>>>>>

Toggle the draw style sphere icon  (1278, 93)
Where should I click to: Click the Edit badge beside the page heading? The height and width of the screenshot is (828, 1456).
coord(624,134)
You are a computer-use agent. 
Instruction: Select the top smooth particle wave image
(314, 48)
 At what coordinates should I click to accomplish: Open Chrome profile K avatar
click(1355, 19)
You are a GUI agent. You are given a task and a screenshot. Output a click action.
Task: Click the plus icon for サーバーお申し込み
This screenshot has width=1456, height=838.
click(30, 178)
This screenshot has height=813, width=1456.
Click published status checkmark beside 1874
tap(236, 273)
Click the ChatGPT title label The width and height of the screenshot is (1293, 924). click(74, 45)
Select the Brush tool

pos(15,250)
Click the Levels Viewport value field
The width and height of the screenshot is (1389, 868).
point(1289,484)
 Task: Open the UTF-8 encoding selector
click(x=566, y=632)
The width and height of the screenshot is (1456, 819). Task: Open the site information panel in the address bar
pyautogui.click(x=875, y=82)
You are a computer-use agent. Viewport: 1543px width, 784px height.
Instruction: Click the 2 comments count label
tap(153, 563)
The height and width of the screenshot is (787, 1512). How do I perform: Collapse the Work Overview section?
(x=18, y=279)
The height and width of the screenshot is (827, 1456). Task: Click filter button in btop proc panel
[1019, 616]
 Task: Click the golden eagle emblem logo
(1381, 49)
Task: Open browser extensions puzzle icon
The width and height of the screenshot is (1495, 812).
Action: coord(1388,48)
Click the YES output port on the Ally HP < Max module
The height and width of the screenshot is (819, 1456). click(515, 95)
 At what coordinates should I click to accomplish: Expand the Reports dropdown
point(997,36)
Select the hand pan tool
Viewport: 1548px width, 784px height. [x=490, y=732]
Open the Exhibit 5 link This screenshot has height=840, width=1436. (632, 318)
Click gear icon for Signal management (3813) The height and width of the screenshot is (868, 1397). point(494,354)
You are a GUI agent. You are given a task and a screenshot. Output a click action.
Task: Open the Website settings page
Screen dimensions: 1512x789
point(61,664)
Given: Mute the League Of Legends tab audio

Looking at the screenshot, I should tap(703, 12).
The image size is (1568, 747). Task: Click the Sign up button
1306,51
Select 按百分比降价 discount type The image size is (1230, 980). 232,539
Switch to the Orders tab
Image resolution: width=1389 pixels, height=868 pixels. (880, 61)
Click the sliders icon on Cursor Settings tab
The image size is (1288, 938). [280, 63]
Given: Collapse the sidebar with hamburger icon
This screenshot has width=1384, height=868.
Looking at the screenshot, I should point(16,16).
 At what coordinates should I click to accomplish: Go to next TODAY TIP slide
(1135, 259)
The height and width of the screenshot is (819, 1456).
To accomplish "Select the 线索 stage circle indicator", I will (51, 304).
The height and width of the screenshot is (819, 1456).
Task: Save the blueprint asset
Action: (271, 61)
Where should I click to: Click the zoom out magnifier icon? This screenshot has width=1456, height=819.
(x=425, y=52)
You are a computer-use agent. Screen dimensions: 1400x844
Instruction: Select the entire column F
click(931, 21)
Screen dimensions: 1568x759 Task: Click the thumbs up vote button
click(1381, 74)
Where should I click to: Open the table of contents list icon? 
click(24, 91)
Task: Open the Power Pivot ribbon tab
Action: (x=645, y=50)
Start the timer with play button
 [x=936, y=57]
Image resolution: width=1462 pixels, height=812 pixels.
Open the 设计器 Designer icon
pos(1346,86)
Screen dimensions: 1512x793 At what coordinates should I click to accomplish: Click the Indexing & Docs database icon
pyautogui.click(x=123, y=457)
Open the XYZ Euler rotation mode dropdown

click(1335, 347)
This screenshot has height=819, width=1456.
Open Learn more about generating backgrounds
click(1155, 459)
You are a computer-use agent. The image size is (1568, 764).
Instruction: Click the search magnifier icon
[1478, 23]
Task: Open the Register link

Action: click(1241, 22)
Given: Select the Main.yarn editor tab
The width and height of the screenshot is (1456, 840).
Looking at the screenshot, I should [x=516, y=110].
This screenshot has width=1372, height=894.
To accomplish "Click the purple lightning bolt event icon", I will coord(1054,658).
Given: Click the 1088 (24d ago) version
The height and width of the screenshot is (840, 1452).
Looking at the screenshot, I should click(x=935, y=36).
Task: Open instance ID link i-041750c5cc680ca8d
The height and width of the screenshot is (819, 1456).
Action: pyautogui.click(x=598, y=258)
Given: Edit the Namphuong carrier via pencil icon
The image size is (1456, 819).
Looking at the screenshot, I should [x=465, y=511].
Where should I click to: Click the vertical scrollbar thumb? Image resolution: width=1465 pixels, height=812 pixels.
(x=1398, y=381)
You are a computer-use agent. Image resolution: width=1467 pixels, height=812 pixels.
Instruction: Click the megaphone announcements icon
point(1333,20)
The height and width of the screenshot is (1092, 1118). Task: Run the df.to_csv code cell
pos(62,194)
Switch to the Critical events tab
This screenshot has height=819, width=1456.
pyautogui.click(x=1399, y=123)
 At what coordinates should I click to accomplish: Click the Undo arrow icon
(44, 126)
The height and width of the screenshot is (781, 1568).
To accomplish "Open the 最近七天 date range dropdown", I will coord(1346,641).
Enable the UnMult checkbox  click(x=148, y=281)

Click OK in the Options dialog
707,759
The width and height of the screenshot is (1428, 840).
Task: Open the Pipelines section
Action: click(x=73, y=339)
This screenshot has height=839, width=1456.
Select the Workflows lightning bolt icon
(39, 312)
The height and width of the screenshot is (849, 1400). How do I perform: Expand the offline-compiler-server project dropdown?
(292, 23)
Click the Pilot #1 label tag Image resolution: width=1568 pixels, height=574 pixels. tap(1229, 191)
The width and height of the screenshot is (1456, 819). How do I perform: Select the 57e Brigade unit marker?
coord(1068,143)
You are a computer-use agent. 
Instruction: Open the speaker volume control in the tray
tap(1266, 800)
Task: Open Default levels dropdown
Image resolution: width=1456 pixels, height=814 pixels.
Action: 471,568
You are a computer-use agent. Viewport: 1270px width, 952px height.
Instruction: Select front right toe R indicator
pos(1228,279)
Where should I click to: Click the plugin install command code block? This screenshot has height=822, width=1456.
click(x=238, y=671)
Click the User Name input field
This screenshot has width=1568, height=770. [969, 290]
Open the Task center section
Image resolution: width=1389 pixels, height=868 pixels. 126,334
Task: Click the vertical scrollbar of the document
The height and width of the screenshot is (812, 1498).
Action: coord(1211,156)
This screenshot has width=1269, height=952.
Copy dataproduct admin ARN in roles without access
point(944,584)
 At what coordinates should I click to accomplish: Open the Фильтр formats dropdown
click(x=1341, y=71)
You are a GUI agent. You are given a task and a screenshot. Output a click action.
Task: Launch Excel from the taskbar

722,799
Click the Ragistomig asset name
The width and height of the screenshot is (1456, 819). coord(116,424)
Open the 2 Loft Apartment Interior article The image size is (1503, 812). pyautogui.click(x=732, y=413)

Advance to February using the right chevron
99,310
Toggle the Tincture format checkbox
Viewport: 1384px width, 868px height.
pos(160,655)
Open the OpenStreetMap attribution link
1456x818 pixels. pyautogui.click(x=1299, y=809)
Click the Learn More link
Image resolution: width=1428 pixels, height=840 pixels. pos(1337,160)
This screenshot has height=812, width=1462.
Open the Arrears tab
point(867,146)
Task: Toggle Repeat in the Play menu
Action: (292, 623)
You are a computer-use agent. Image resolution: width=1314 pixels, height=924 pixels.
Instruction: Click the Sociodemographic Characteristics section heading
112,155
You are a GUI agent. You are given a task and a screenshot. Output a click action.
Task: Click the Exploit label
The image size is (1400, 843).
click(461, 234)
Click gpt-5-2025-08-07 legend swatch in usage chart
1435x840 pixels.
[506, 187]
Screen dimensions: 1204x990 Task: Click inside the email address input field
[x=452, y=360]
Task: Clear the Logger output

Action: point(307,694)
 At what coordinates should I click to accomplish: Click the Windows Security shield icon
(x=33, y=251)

<<<<<

*WHAT YOU ARE ASKED TO DO:*
Using the data above, return every line that contains the string "checkbox".

*EXERCISE RESULT:*
Enable the UnMult checkbox  click(x=148, y=281)
Toggle the Tincture format checkbox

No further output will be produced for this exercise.